Ich habe das Wort “Agency” vor etwa einem halben Jahr in dem sehr interessanten Podcast von “why are people into that” (verschiedene Kinks/Fetische werden analysiert und wertfrei besprochen) gelernt. Leo.org hat dafür keine adäquate Übersetzung, aber ich denke “Selbstbestimmung” trifft es ganz gut. Ich finde das Thema sehr wichtig und habe bisher nur an wenigen Stellen davon gehört.

Um mal eben zu verdeutlichen, worum es dabei geht, hier zwei Beispiele:

Man sollte es Kindern selbst überlassen, ob sie jemanden umarmen und küssen wollen, bzw. das mich sich machen lassen wollen. Oft werden Kinder dazu gezwungen, sich von Verwandten so zu verabschieden, obwohl sie sich unwohl fühlen. Und einem Kind dieses Unwohlsein zuzugestehen und das Recht, für sich selbst zu entscheiden, ob es jemanden umarmen will, oder nicht, das ist Agency.
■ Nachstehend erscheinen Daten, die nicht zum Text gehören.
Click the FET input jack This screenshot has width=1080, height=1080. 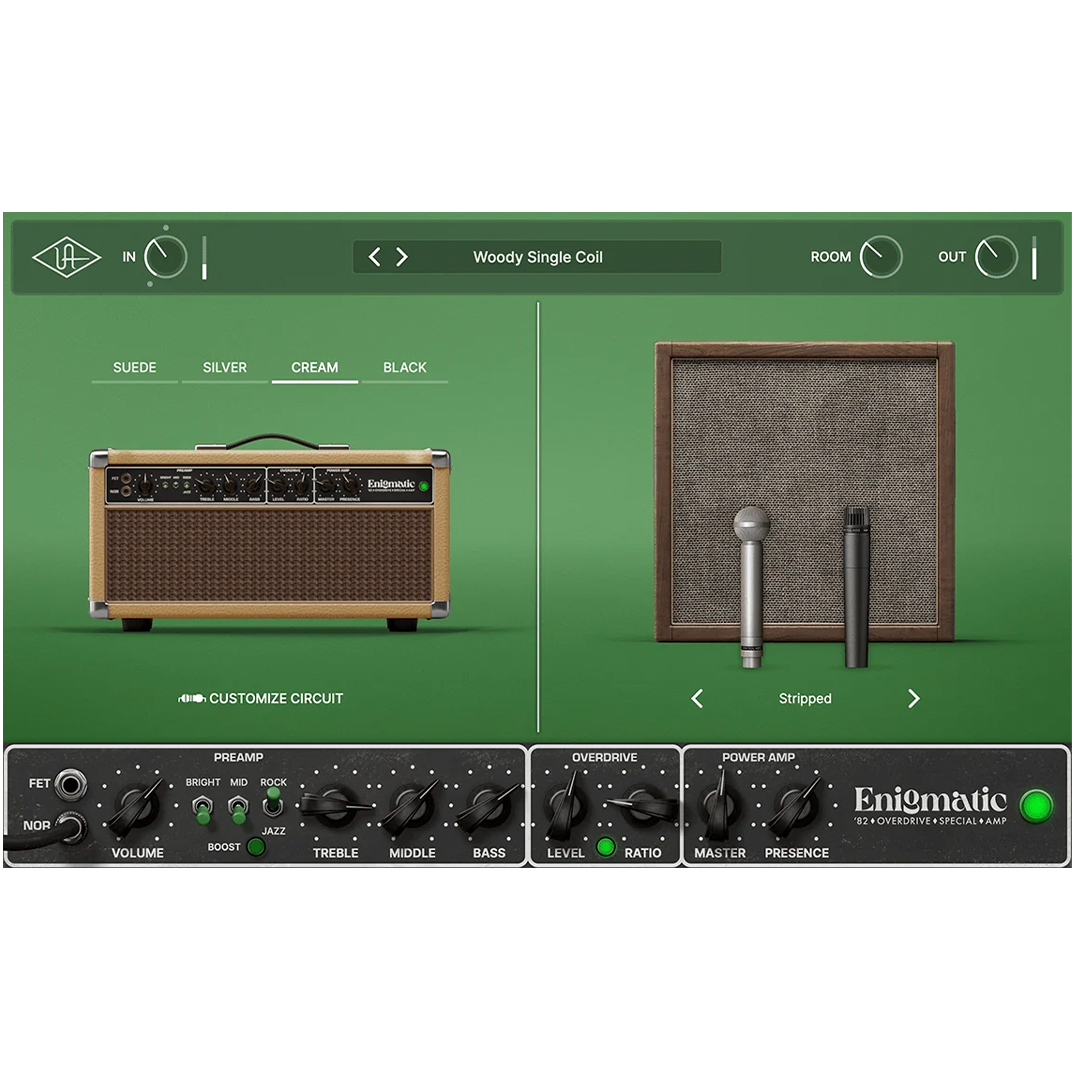tap(70, 784)
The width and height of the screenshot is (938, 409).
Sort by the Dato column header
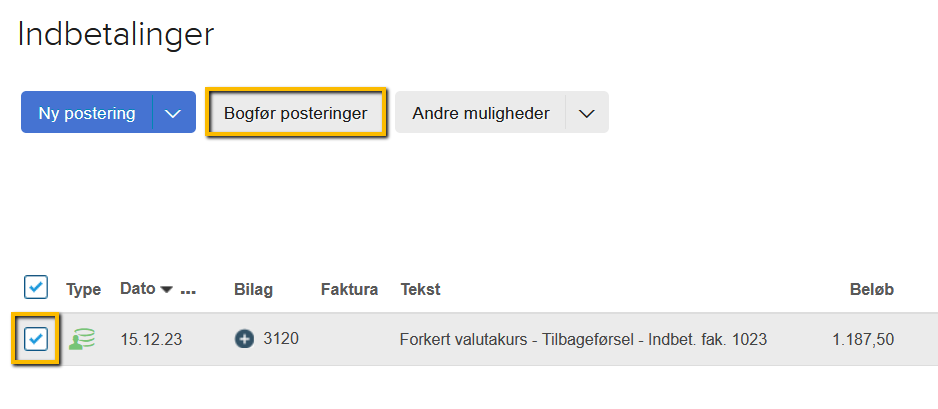138,289
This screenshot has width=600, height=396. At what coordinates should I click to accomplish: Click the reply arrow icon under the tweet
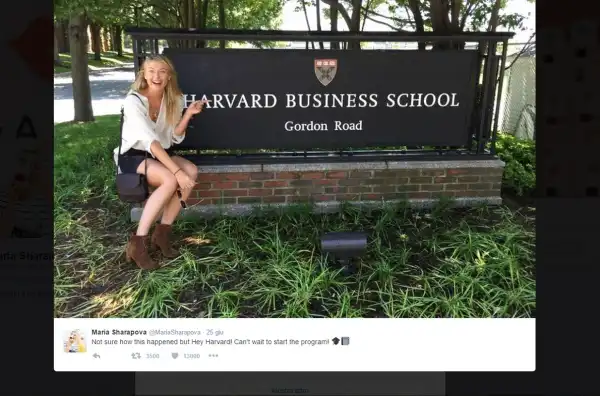(x=96, y=356)
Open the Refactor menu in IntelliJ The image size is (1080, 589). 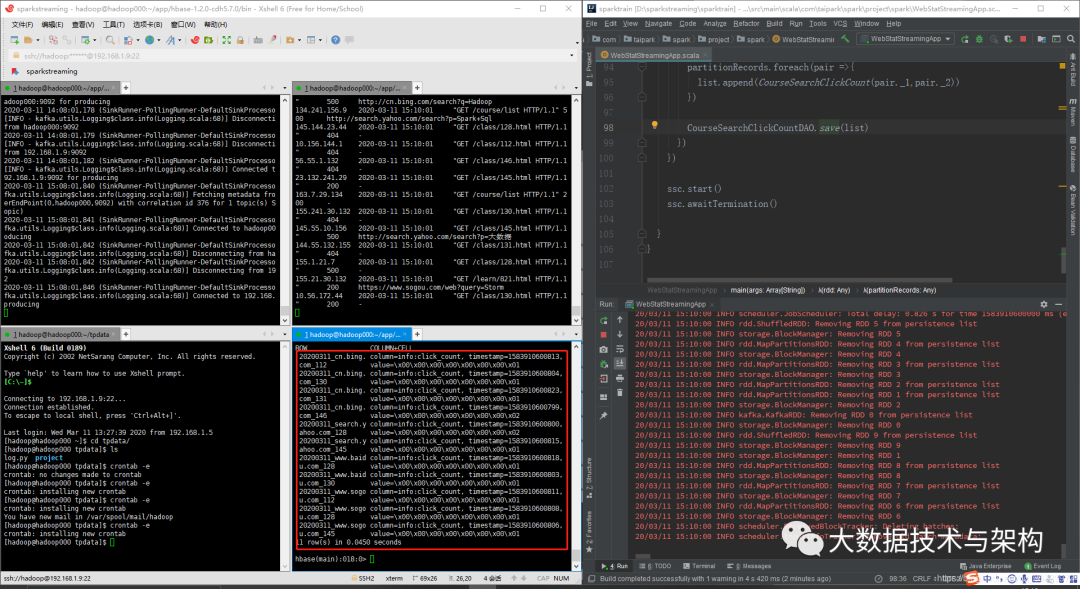(x=746, y=23)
Dabei ist es egal, ob das Kind schon 10 oder erst 3 Jahre alt ist.

Generell wird Agency oft mit Sex und Consent (Zustimmung) in Verbindung gebracht. Stellt euch vor, ihr seid ein aufgeklärter Mann, der Feminismus für eine gute Sache hält und mit einer emanzipierten, feministischen Frau zusammen ist. Nun, eines Abends, sagt eben jene Frau, dass sie möchte, dass ihr sie erniedrigt und ihr den Hintern versohlt. Der erste Gedanke ist dann erstmal “WTF, ich schlage keine Frauen und kann sie doch nicht eine Schlampe nennen – das widerspricht völlig unseren feministischen Ansichten und meiner Erziehung!

Das ist korrekt und eure Frau ist über die Gedanken bestimmt auch sehr glücklich und hat sicher auch lange gebraucht, bis sie sich getraut hat, den Wunsch zu äußern, weil ihr genau das gleiche im Kopf herum schwirrte. Wie kann eine emanzipierte Frau sich so etwas wünschen wollen?! Aber sie hat drüber nachgedacht und die Idee turnt sie aus irgendeinem unerfindlichen Grund tierisch an. Und hier kommt die Agency ins Spiel. Vertraut eurer Frau, dass sie weiß, dass das strange ist, aber dass sie es trotzdem will. Sie ist erwachsen, sie hat darüber nachgedacht und sie möchte es. Und wenn ihr euch dann quer stellt und sagt, ich mache das nicht, weil ich dir das nicht zumuten kann, dann, dann untergrabt ihr ihre Agency. Wenn ihr aber sagt, ich mache das nicht, weil euch der Gedanke total anwidert, dann ist das eine Frage des Consent und völlig legitim. Trefft nicht für jemand anderen Entscheidungen, nur weil ihr denkt, dass ihr es besser wisst, als sie.

Das Thema kam vorgestern aus irgendeinem Grund, den ich vergessen habe, wieder hoch und ich habe über die Definitionen nachgedacht.
Und gestern wurde mir klar, dass ich tatsächlich auch anderen Menschen diese Agency wegnehme und versuche, Entscheidungen für sie zu treffen, anstatt für mich. Ich habe das Gefühl, ich kann besser abschätzen, wie sich etwas entwickeln wird, aber das ist Bullshit! Solang ich sicher sein kann, dass diese Menschen alle nötigen Informationen haben und kennen, ist mein Job getan und ich muss alles weitere ihnen überlassen. Und wenn ich nicht sicher bin, dass sie eine qualifizierte Entscheidung treffen können, dann muss ich mehr Informationen liefern, so einfach ist das.